After I left university, the social element of Young Producers became really, really important. It’s actually really vital to staying involved with the arts. A lot of other people on my course felt lost once they graduated, suddenly the network of university had fallen away. Being able to still be involved in the arts, and having a group of friends that were interested in doing something different and creative, was really important to me. Maintaining those connections is something that’s been very valuable to me, both emotionally and in terms of career development.
The important role Young Producers played in the direction my life has taken was very unexpected. I’ve worked in teaching, workshop facilitation, performance.
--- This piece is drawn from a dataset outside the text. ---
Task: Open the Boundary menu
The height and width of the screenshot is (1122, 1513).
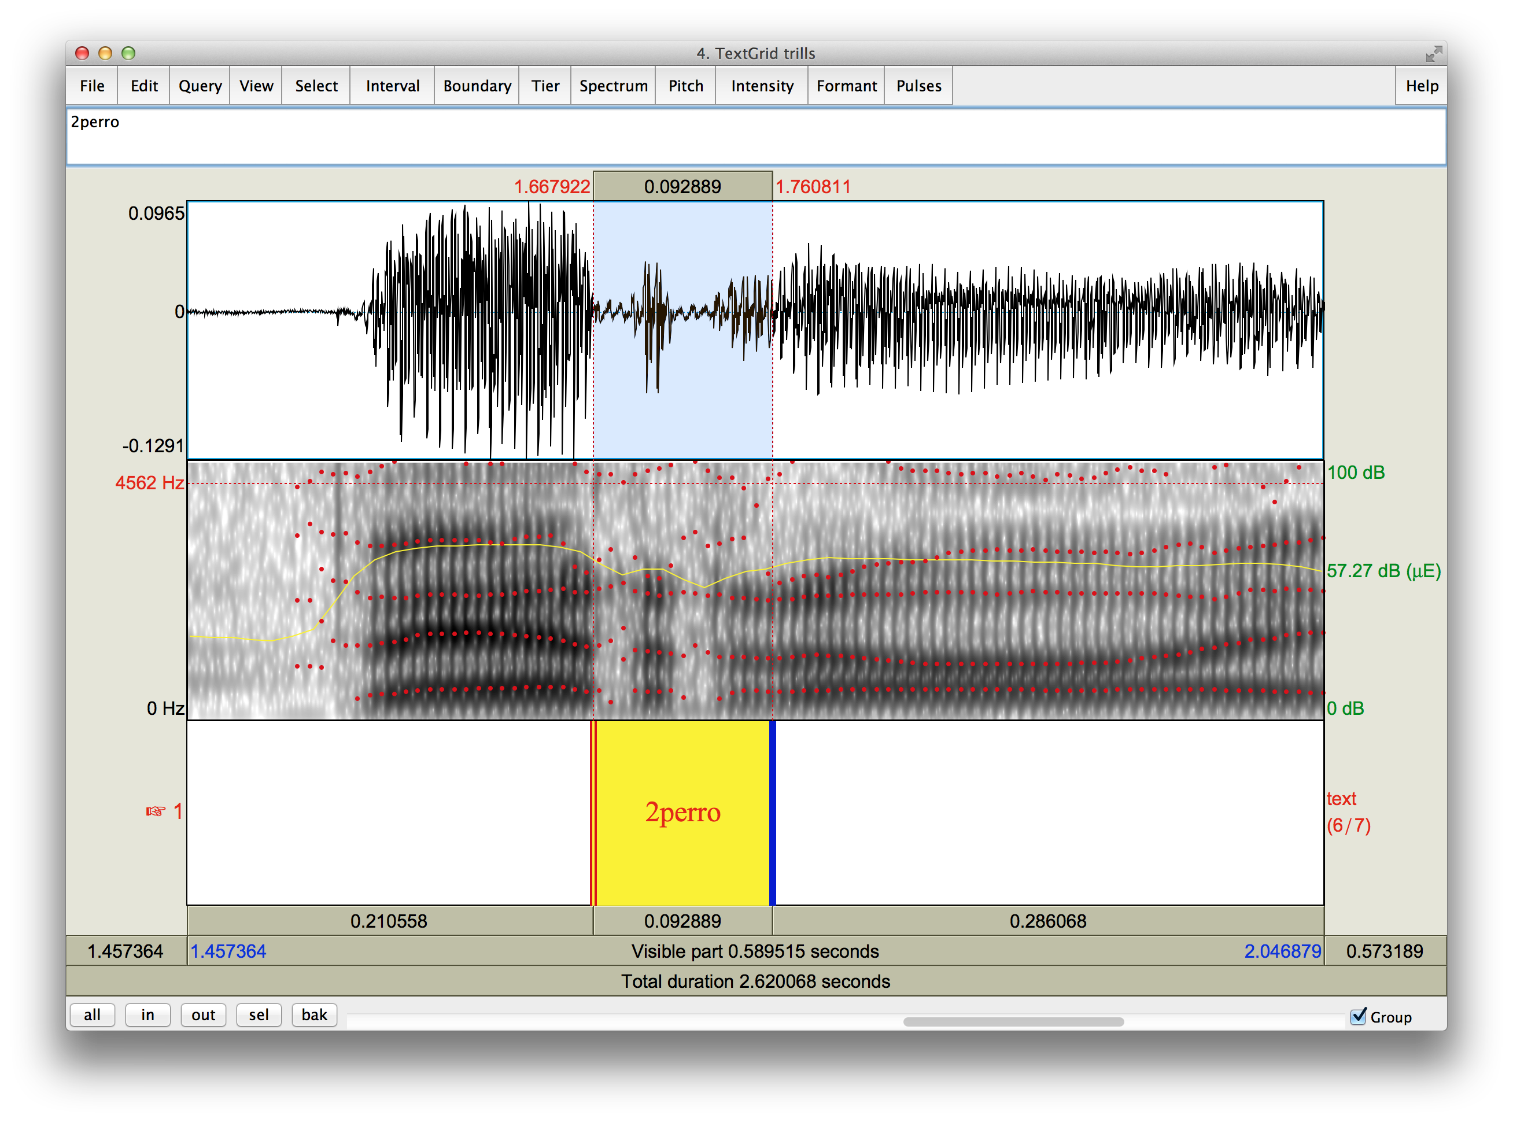Action: (x=477, y=86)
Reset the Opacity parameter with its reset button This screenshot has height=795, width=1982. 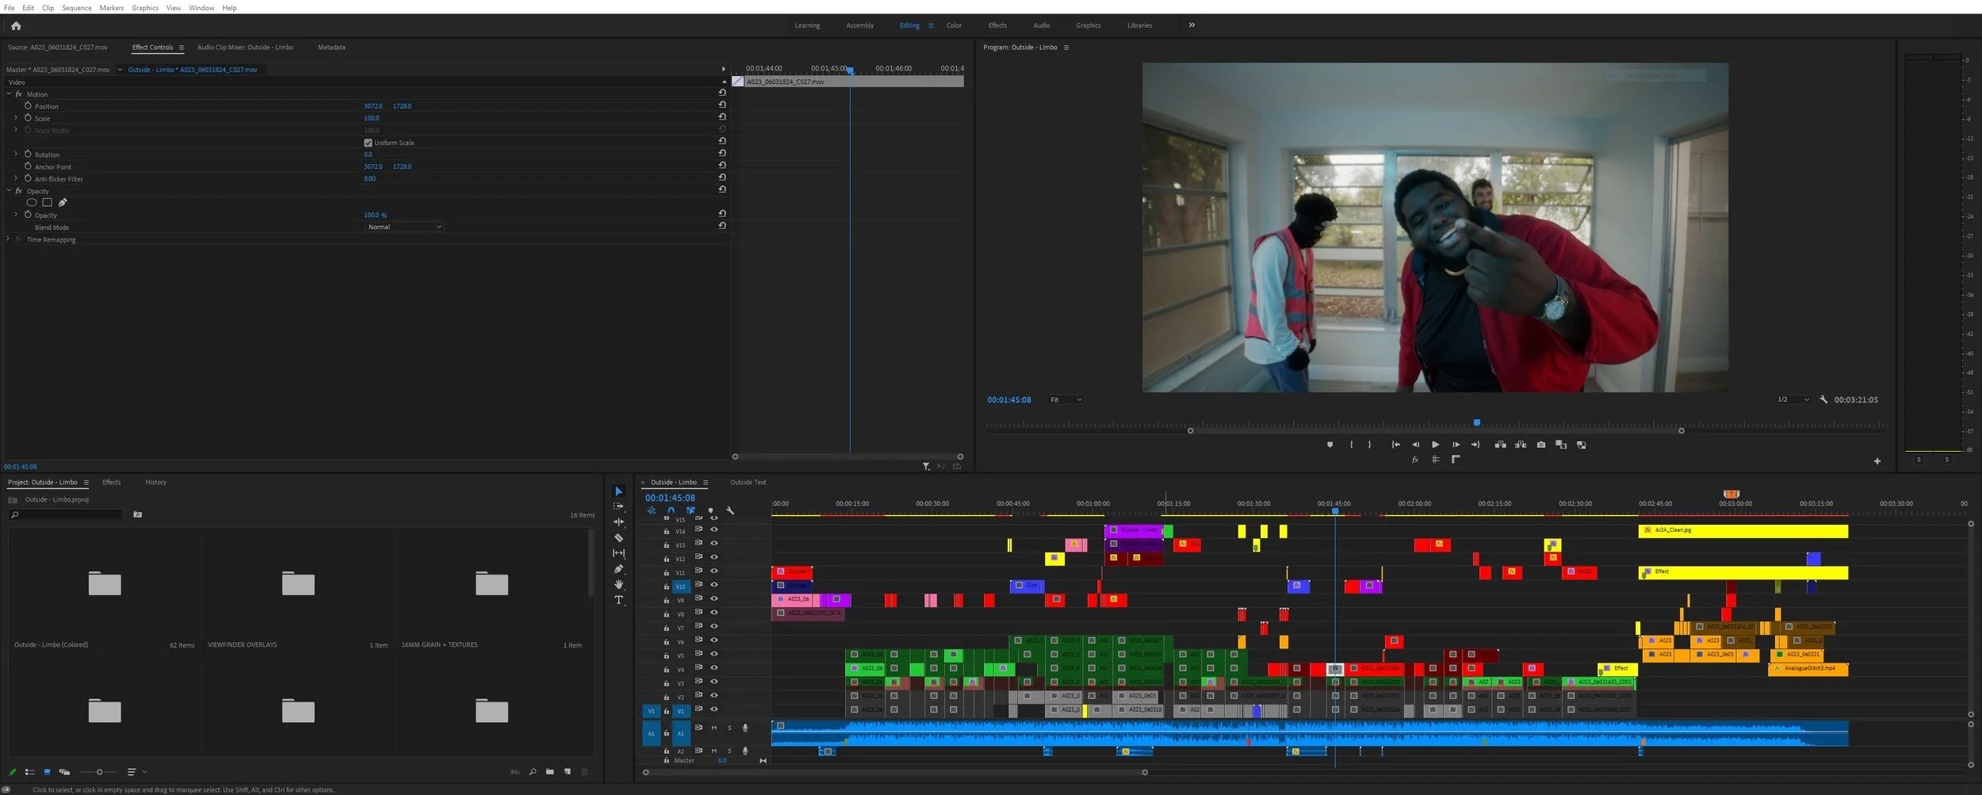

A lot of these things can be traced back to something I tried for the first time at City Arts. The projects we’ve done have pushed me in different directions in my career. I can’t imagine how I would have got to these places otherwise. I thought I would have received more mentoring and networking opportunities from Uni. Actually, it’s City Arts that has provided that.
I’ve developed lots of skills: project management, people management, teaching, promotional and marketing skills, budgeting, producing risk assessments, negotiating with artists, curating and administration. When we did the ‘Our Place’ film project I picked up a lot of technical knowledge to do with filmmaking. Because I’ve gained so many more skills, I am just more capable. I’m less nervous of saying, “I can do this, I can handle a project.”
There’s a really supportive environment, coming from both the other members of Young Producers and City Arts’ staff. Having that supportive community has really helped my self-confidence, especially when it comes to trying new things. It’s a very understanding and welcoming space to try new things. City Arts puts their faith and trust in us – to produce events, to showcase art – and that helps us rise to occasion. It’s led to me being more capable and therefore able to get jobs and take up opportunities outside of City Arts.
Amelia’s story shows the important role City Arts plays in supporting young and emerging creatives as they leave education and enter the arts sector. She credits many of the professional opportunities that have come to her post university to her involvement in Young Producers.
Postscript: In the time since this case study was published, Amelia has taken on the role of Associate Artist at Nottingham Contemporary.